Yeah, I could see that was the purpose. I didn't dig to far in, although I assume that something like setting a custom property on the Element itself wouldn't work, since you can't count on the browser to return the same object. (is that so?)

Personally I think it's not a good idea to rely on a deprecated specification, especially as this one isn't implemented cross-browser anyway nor completely in the browsers which do. So whatever you do is prone to work just in some browsers and for those probably only in specific versions.

DSM is part of a larger, admittedly hacky, solution that does it's best to cope with different browsers.
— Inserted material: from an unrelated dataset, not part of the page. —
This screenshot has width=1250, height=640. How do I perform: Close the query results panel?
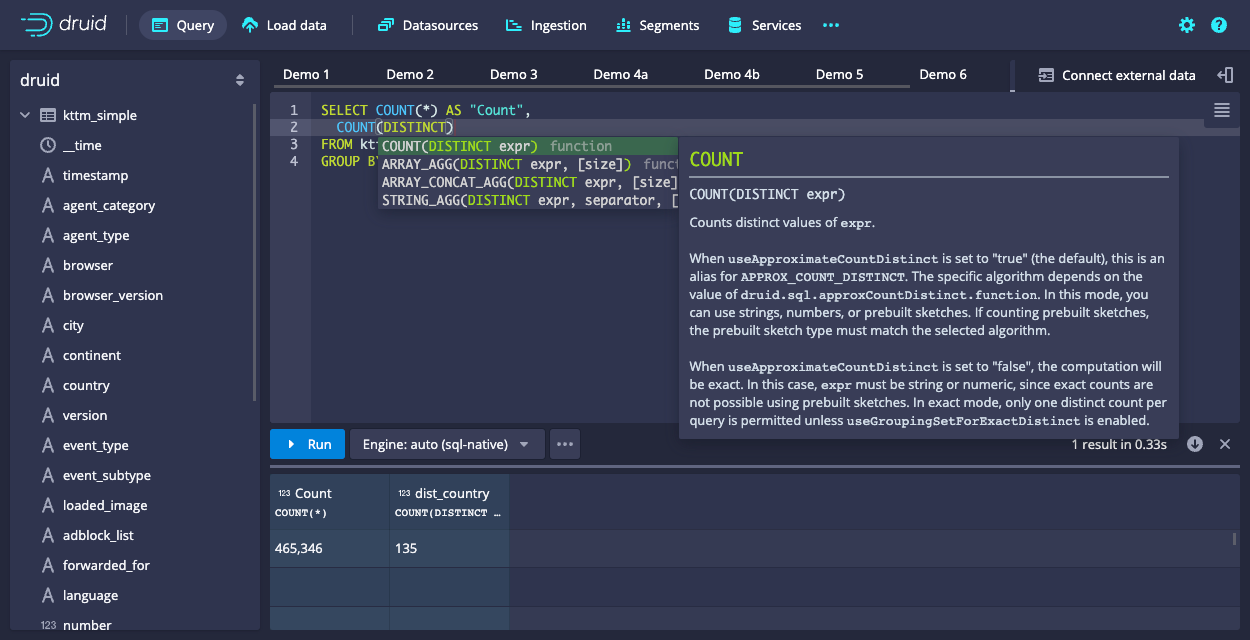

My lower bar here is something along the lines of:

setInterval(250, function() {
  $(document).find(...).etc()
})

If I can't do better than that, I'll fall back to that position. I've been doing pretty well so far :)

Another thing I don't understand is, why you need to look for the target element when a DSM gets triggered?
> $("something").bind("DOMSubtreeModified", function( e ) {
>   //e.target <-- this should be what you are looking for
> });
> 

The trouble is that what I care about are nodes that have been inserted or modified such that they might match a selector - DSM is guaranteed not to target the node inserted, and isn't guaranteed to target anything closer than an ancestor.

I might be able to examine the event to find out what changes occurred, but that's a further reliance on a compliant implementation.

As a last resort I can propose this very hacky and slow workaround

I'm pretty sure I can do better than that. I'm already handling and reducing an event queue to make sure that changes I make in response to a ME don't produce an infinite loop internally. It's possible that I can either tighten that up, or change my handling so that I avoid using jQuery while the event is being processed.